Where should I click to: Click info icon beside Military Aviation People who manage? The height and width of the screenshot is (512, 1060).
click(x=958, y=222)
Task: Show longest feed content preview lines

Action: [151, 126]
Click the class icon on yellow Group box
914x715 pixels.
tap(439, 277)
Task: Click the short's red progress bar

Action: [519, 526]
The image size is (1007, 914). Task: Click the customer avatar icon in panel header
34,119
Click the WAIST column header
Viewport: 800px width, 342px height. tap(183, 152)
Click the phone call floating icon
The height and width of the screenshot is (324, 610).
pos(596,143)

•••

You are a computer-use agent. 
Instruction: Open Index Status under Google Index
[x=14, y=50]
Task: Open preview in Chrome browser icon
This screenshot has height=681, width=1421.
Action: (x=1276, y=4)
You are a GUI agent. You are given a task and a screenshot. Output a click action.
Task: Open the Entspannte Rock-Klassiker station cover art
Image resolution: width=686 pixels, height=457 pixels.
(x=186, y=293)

•••

Exercise goal – Rewrite the part of the material that opens with the line containing "Task: Click the short's red progress bar" and closes with the line containing "pos(596,143)", replacing "header" with "heading" and leaving everything else unchanged.

Result –
Task: Click the short's red progress bar

Action: [519, 526]
The image size is (1007, 914). Task: Click the customer avatar icon in panel heading
34,119
Click the WAIST column heading
Viewport: 800px width, 342px height. tap(183, 152)
Click the phone call floating icon
The height and width of the screenshot is (324, 610).
pos(596,143)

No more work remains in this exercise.